In geography borders are treated as multifaceted or multilayered phenomena that are formed and which do their work on different scales (micro/macro) and levels (territorial, economic, cultural, ethnic etc.). Border studies in social geography have modelled borders as existing on different territorial, economic and cultural planes.
Spatial theorists have argued that we move in different kinds of space at the same time, for example Henri Lefebvres distinction between lived, perceived and conceived space, or Arjun Appadurai's series of different kinds of "scape". Each space can be taken to represent different forms of plane on which borders could simultaneously exist.
Wolfgang Müller-Funk and Svend Erik Larsen have both posited a representational or aesthetic level on which the border must exist.
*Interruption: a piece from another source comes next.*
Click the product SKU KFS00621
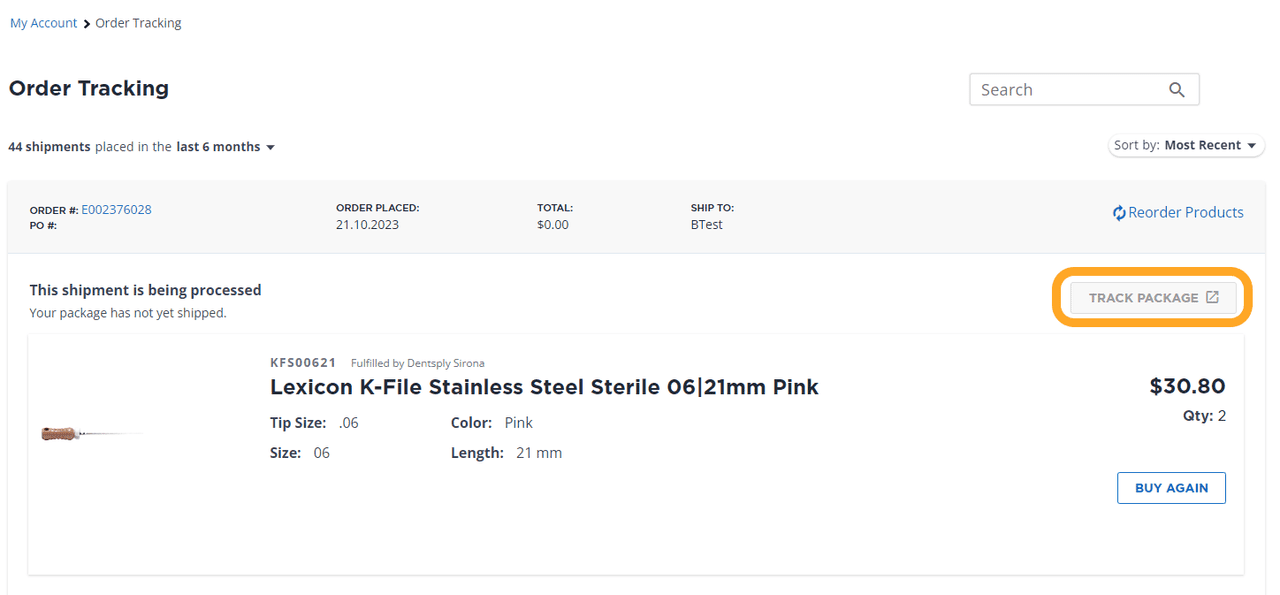 303,363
Müller-Funk suggests the use of Lacanian terminology when it comes to border planes;
"There is - to use Lacanian terminology - something like a real, a symbolic and imaginary space and in consequence a real, a symbolic and an imaginary border." (Müller-Funk 77)
Larsen reduces the basic number of border planes to those of the level of the border's manifestation and of the conditions of this manifestation
"any boundary implies at least two levels–that of its tangible manifestation and that of the conditions of this manifestation. With a less simple starting point, of course, the number and the nature of such levels may be much larger and more complicated." (Larsen 97)
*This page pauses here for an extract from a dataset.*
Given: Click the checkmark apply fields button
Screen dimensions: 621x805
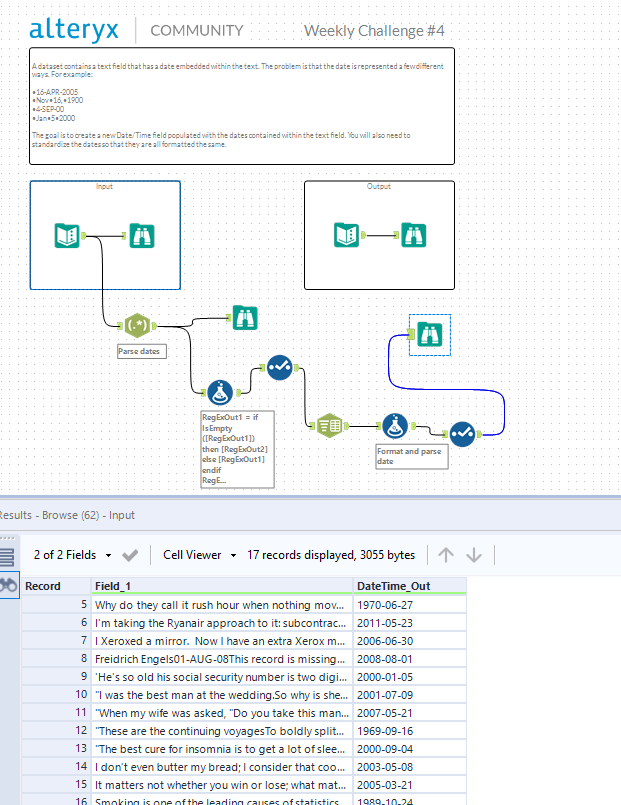Looking at the screenshot, I should coord(130,555).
Indeed, Larsen goes on to four types of borders which can be manifested spatially in aesthetic objects, boundaries on the levels of theme, medium, communication, and context.
A border poetics reading attempts to connect borders on two basic levels: the level of the borders represented in the text and the level of the text itself as a bordered representation. These to levels are further multiplied to five planes on which borders often seem to coalesce in texts: topographic, symbolic, temporal, epistemological and textual planes.
Borders on different planes are often juxtaposed upon one another, creating the possibility of allegorical transfers of meaning from one to the other. These juxtapositions cannot fit exactly, creating various folds and pockets in the border, and thus also border zones.
While geographers generally use the topographical plane as the baseline onto which borders on other planes are projected, a literary scholar might use the textual place as a baseline. This suggests that there is no primary level or hierarchy between levels.
references
- Müller-Funk, Wolfgang. "Space and Border: Simmel, Waldenfels, Musil". Border Poetics De-Limited. Eds. Johan Schimanski & Stephen Wolfe. Hannover: Wehrhahn, 2007. 75-95.
- Larsen, Svend Erik. "Border Poetics? Boundaries - Ontology, Methods, Analysis". Border Poetics De-Limited. Eds. Johan Schimanski & Stephen Wolfe. Hannover: Wehrhahn, 2007. 97-113.